What were some of your favorite stories or anecdotes as you worked on the book?
The "I want my MTV ad" campaign [from the early '80s] is a fascinating chapter. Here's MTV, things are looking bleak, they can't get people to carry their network -- and here's this really creative ad campaign, and here's the hubris of MTV to think they were going to convince rock stars to do TV commercials for them for free and say, "Call your cable operators and demand your MTV." It was like the hubris that they had and their ability to schmooze with rock stars to get them to do this thing, to get Mick Jagger to say "I want my MTV."
There were people who said working at MTV's music department in the '80s was the best job in the world. That strikes me as true. Some of the people I enjoyed interviewing the most were not the musicians, but the women in [Robert Palmer's] 'Addicted to Love' video and Tawny Kitaen [from Whitesnake's 'Here I Go Again' video], people who were the satellites in the music-video world but whose presence in these videos were part of music history. They're accidental rock stars in a way. It was fun to listen to them reflect on that era.
Overall, what made MTV so successful? Was it because of the videos, the network's business savvy or both?

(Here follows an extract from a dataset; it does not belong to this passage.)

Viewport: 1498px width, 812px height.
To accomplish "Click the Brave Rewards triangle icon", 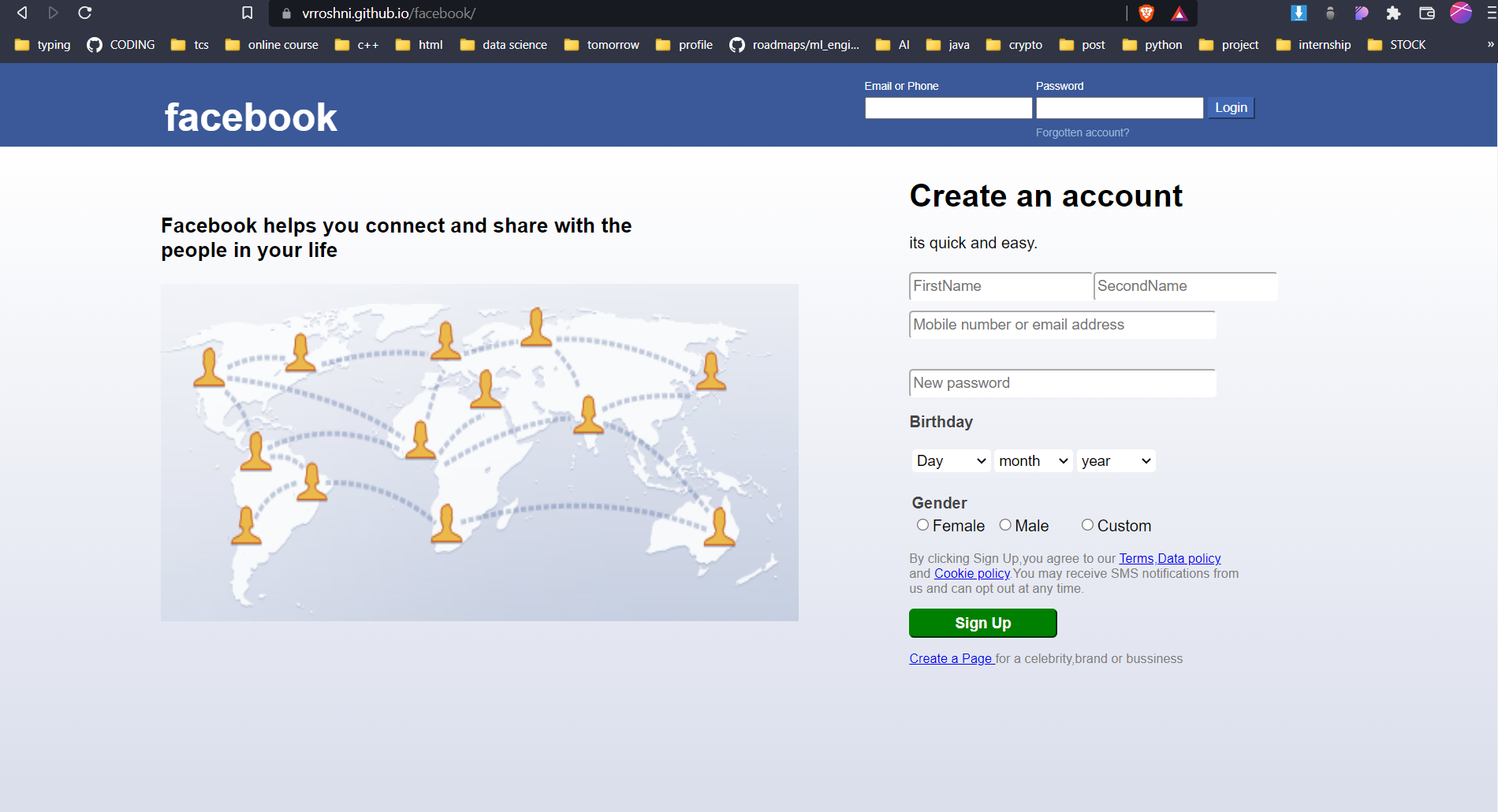I will coord(1179,13).
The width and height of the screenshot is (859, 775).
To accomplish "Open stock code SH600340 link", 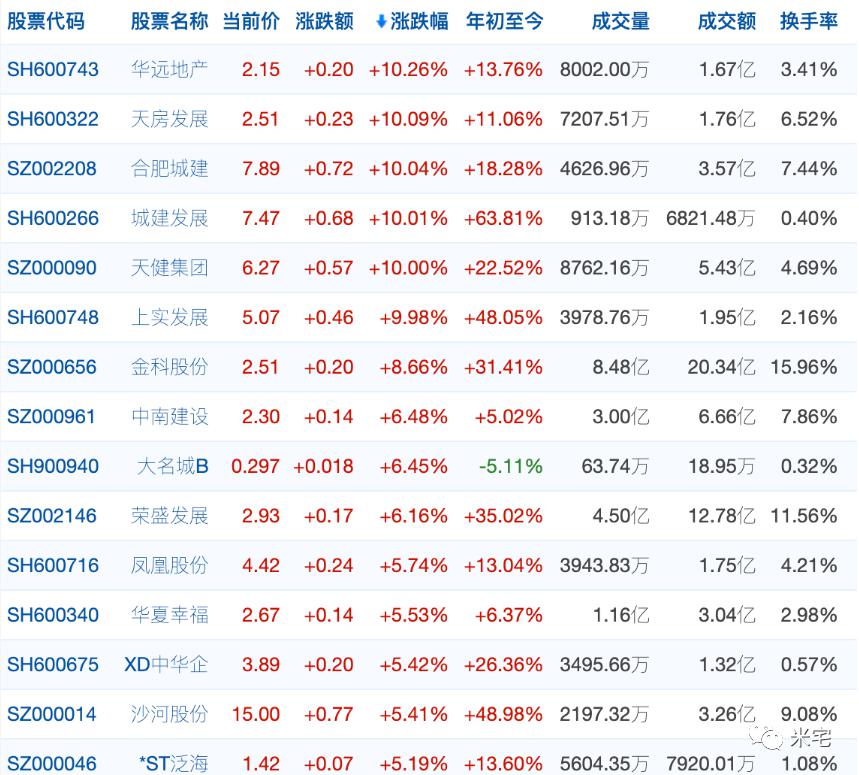I will [x=53, y=615].
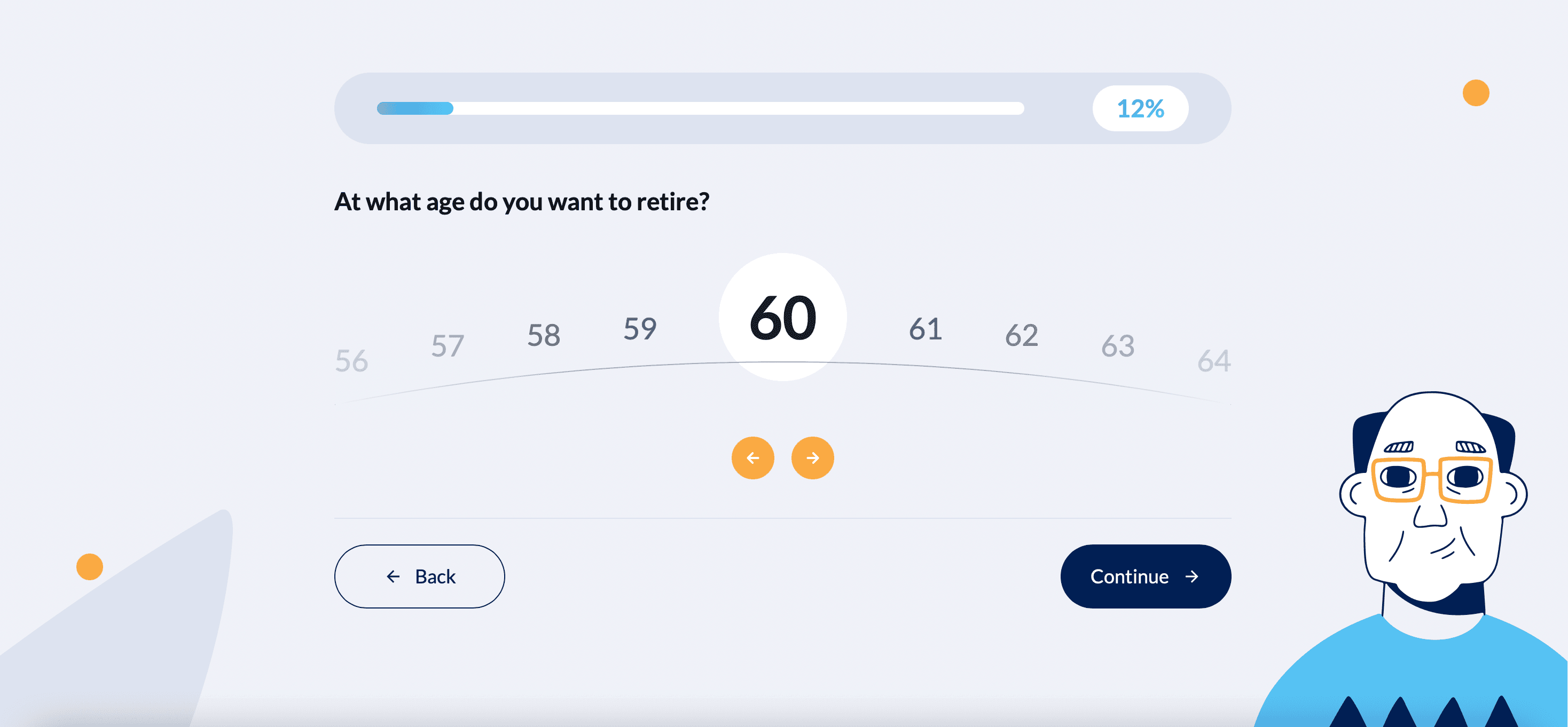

I think what made it really work were the music videos, that's the real heart of it. It's a great form. People still go to VEVO and watch music videos all day long. It was a sort of fearlessness that the executives had, they believed wholeheartedly in what they were doing. They were brilliant strategists, but mostly they were just nervy motherf---ers. I find it fascinating that they built a whole network out on something that barely existed. And that's what vision is.